Este último punto resulta preocupante, porque de no tomar medidas nos llevará inevitablemente a dudar aún más de la verdad reportada, en medio de la ya profunda crisis de confianza que atraviesa el mundo. Naturalmente, cualquier interferencia —potencialmente maliciosa— en la percepción colectiva de la realidad, deteriora gravemente nuestra democracia. El efecto empeora aún más con la tecnología del deepfake (video, imagen o audio que falsifica la apariencia de una persona) o con herramientas para generar imágenes con IA, como lo hace MidJourney con un increíble nivel de detalle. Solo hace unos días circulaban “fotografías” del expresidente de EE.UU., Donald Trump, siendo arrestado por la policía. ¿Cuántas personas pensaron que estas imágenes eran reales, aunque solo fuera por un momento? ¿Cómo podremos distinguir la realidad de la mentira? ¿Cuáles son los límites de la IA? Preguntas aún sin respuestas.

El avance acelerado de la IA está levantando diversas alertas. Recientemente, un grupo de más de mil expertos en tecnología, entre ellos el empresario Elon Musk y el cofundador de Apple, Steve Wozniak, publicaron una carta en la que solicitan pausar por al menos seis meses los avances de la IA  porque está siendo demasiado inteligente para los controles existentes y urgen protocolos de seguridad. Incluso, Italia prohibió el ChatGPT, sumándose a China, Irán, Corea del Norte y Rusia, porque esta herramienta no respetaría la ley de protección de datos de los consumidores, recopilando información privada, además de denunciar la ausencia de una base jurídica.

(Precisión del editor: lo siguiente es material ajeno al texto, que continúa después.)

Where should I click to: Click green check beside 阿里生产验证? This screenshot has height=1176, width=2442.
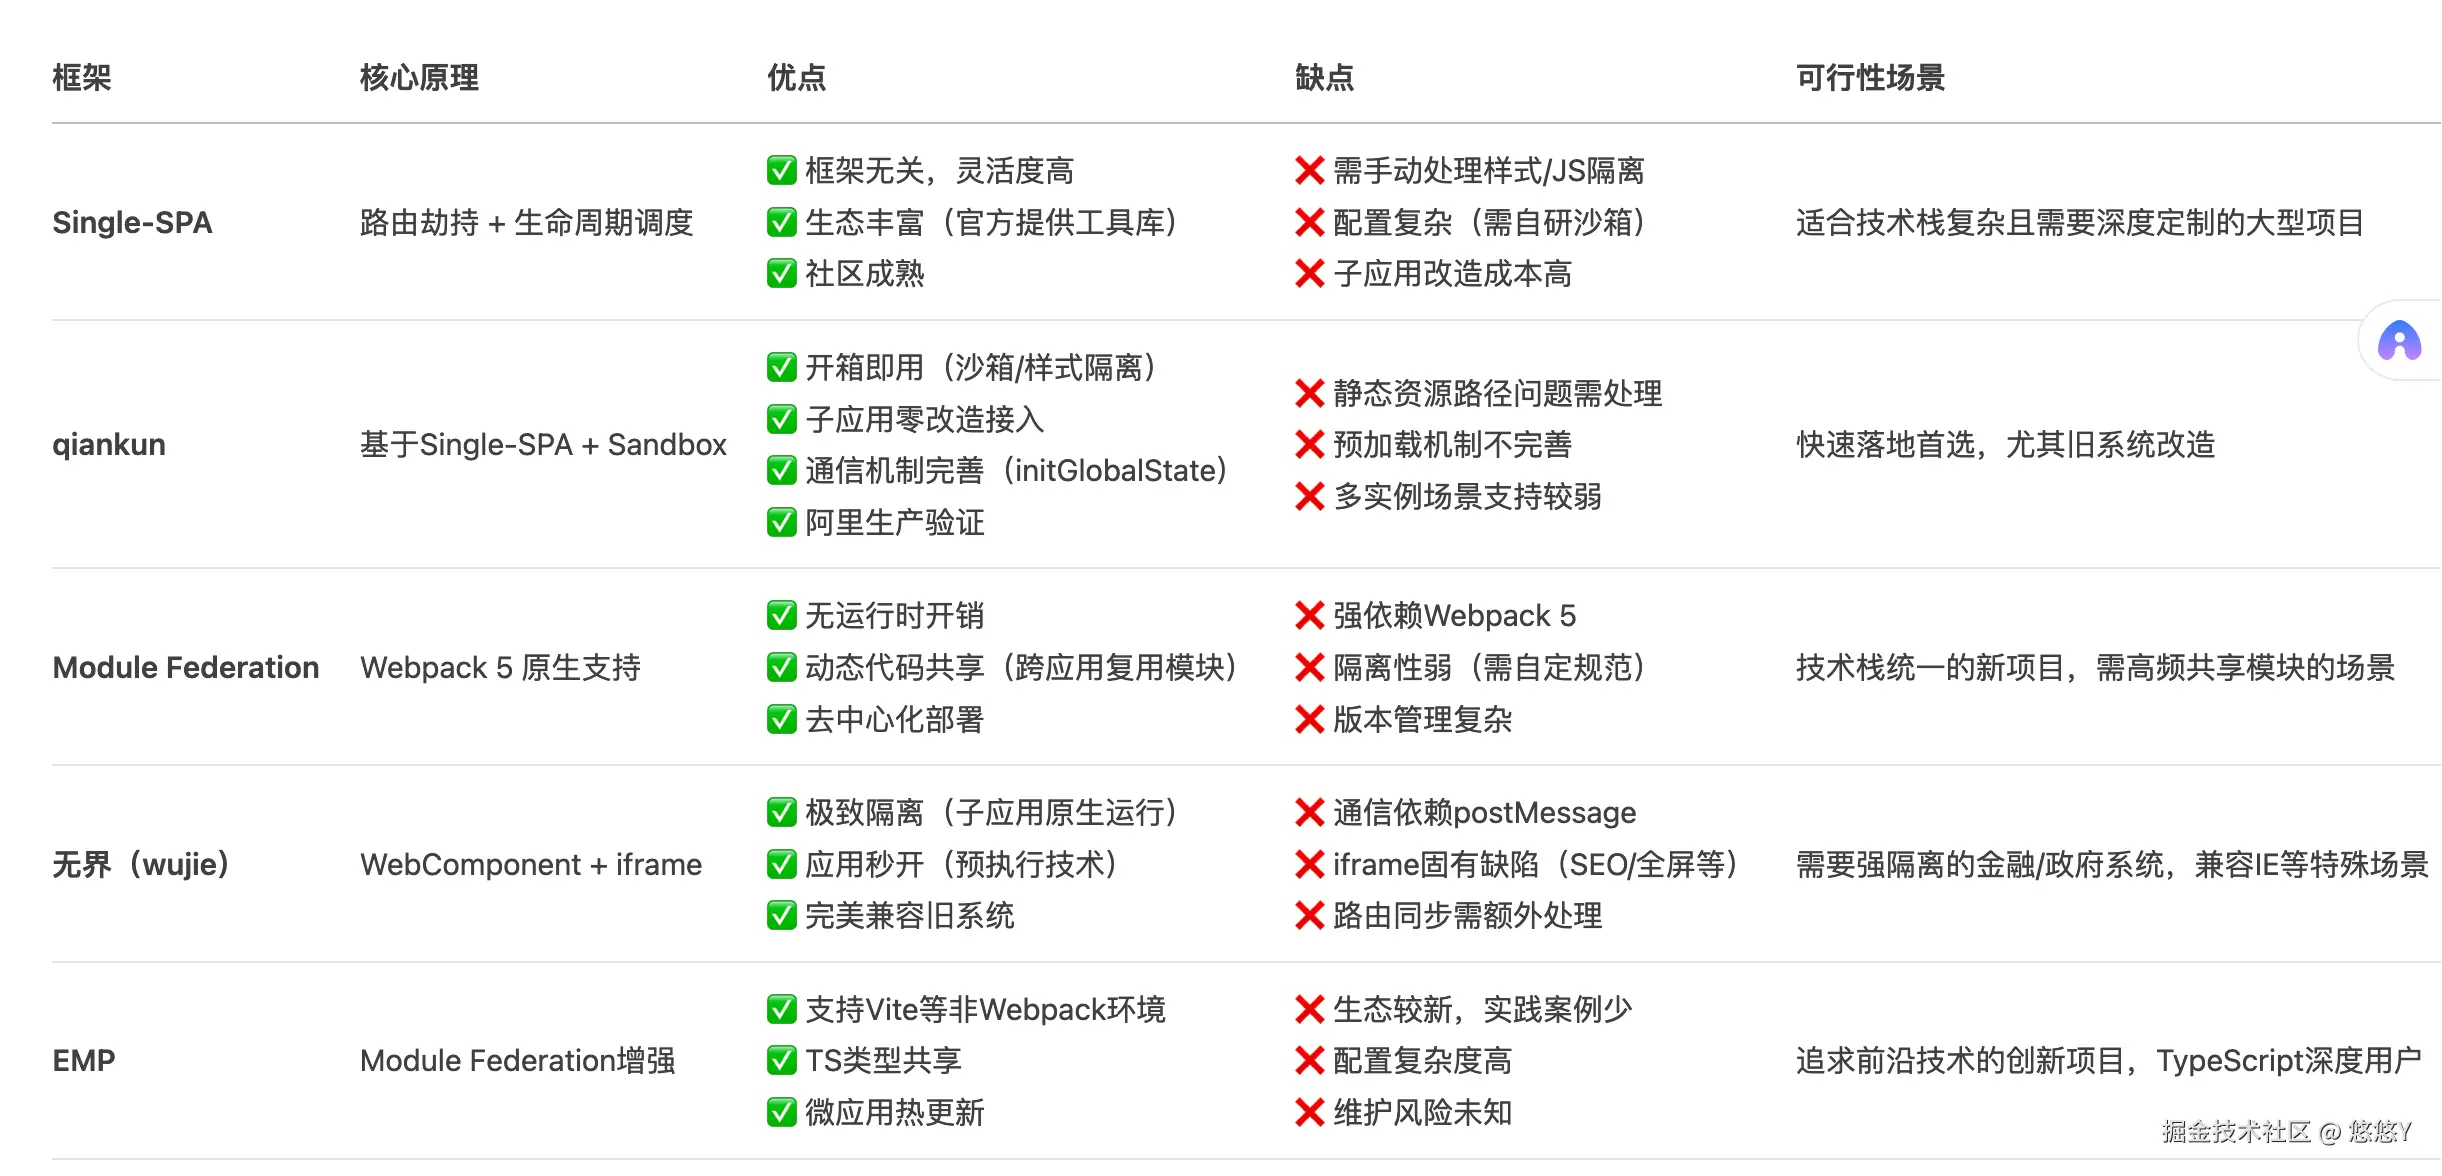[x=781, y=522]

Más que negarse a esta realidad, debemos explorarla para conocer los riesgos y advertirlos para prevenirlos. Sobre todo, es necesario aplicar la ética, para tomar decisiones basadas en valores compartidos y teniendo presente el bien común.

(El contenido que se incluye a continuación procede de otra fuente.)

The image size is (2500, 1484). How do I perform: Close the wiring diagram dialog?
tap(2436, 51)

Las empresas tienen el deber de participar en esta discusión, porque para ellas esta tecnología traerá innumerables beneficios, pero también las obligará a establecer los límites éticos de su uso. Será imprescindible que propicien el pensamiento crítico y demuestren ser capaces de aportar más valor que la sola IA, porque se requerirán profesionales capaces de razonar e interpretar mejor que ella si lo que queremos es usarla como herramienta para mejor nuestras vidas, en lugar de dejar a la IA —o a sus controladores— manipularnos a nosotros.

Un caso dramático, fue el suicidio de un hombre belga que mantuvo conversaciones de manera intensiva con un chatbot llamado Eliza, manifestando su preocupación por la crisis climática y el futuro del planeta, quien le sugirió a la IA la idea de “sacrificarse” si ella aceptaba “cuidar el planeta y salvar a la humanidad”, lo que no fue contradicho por Eliza. Otro ejemplo, lo dio la empresa de salud mental norteamericana Koko, que implementó un chatbot para atender pacientes de manera virtual, pero que debieron eliminar cuando los pacientes se enteraron que los mensajes que recibieron eran creados por una máquina. La empresa asumió que “la empatía simulada resulta extraña”. Sin duda, en materia de salud mental las alertas deben ser mayores, porque existen aún más zonas grises.

En la misma línea, cabe mencionar el problema de la ética de los algoritmos que nos dirigen mientras navegamos por internet. A pesar de que estos no son malos por sí mismos, con frecuencia se valen de trucos psicológicos para manipularnos. Eso quedó patente con el escándalo de Cambridge Analytica, empresa que, a través de un modelo psicológico y un algoritmo de gran precisión, analizó los perfiles de millones de usuarios de Facebook e intentó influir sus decisiones de voto, demostrando que los algoritmos pueden cruzar líneas rojas.

Urge un marco jurídico para la IA, porque su uso es universal y hoy es cada vez más imprescindible. Pero aún más, se necesita de un marco ético empujado por los líderes, a la espera de normativas -que seguramente demorarán varios años al mismo tiempo que surgen nuevas tecnologías-, donde exista un compromiso transversal, al que se sometan tanto los creadores de la IA como sus usuarios. Si no visualizamos desde ya sus posibles riesgos, puede que después sea demasiado tarde.